## Work to complete
Please give back each entry below unaltered, leaving the pictures out.

## Stored items
==========

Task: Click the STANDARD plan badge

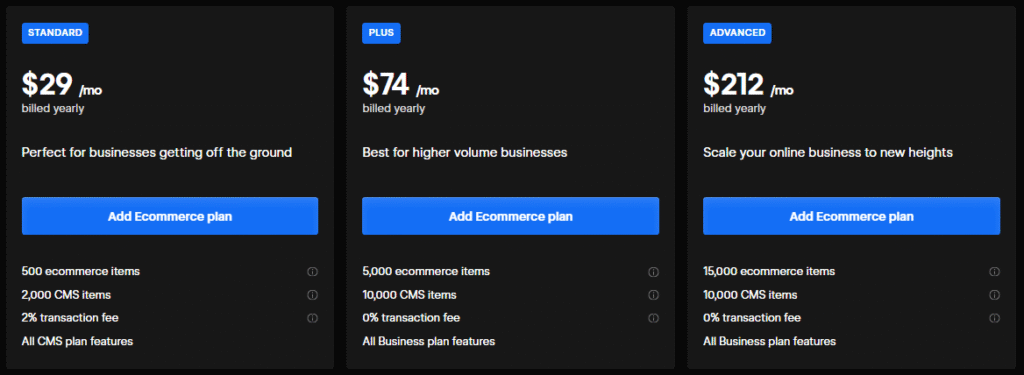Action: click(55, 33)
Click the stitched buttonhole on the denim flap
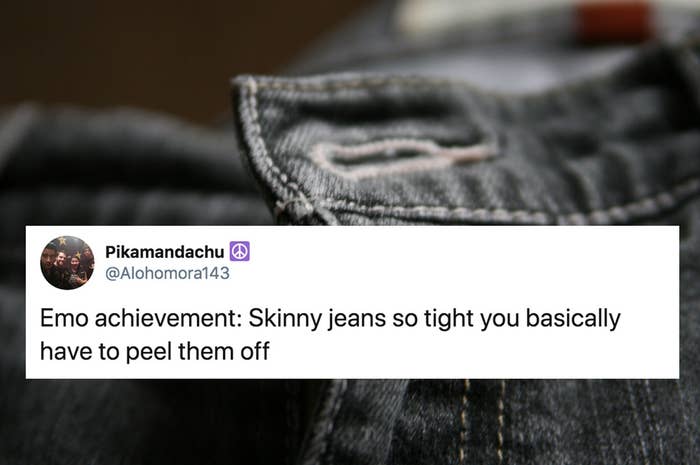Image resolution: width=700 pixels, height=465 pixels. [404, 155]
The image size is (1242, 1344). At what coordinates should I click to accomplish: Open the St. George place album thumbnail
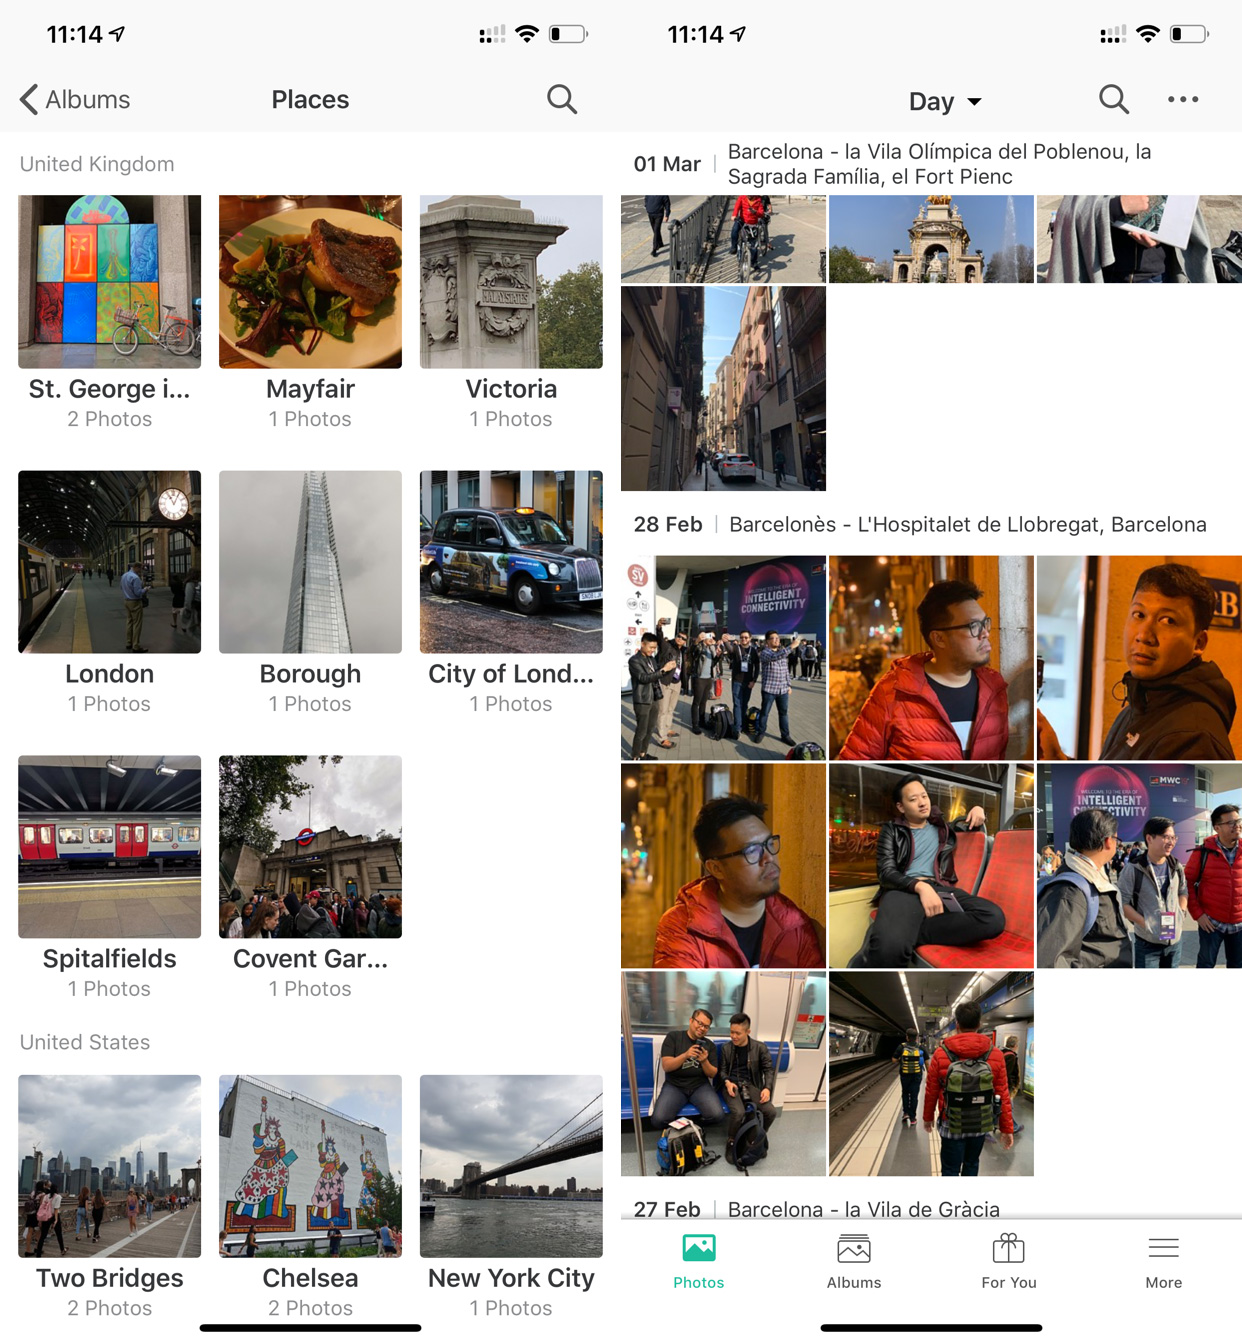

==========

## Task solution
Task: Click the STANDARD plan badge

Action: click(55, 33)
Click the stitched buttonhole on the denim flap
Image resolution: width=700 pixels, height=465 pixels. [404, 155]
The image size is (1242, 1344). At what coordinates should I click to accomplish: Open the St. George place album thumbnail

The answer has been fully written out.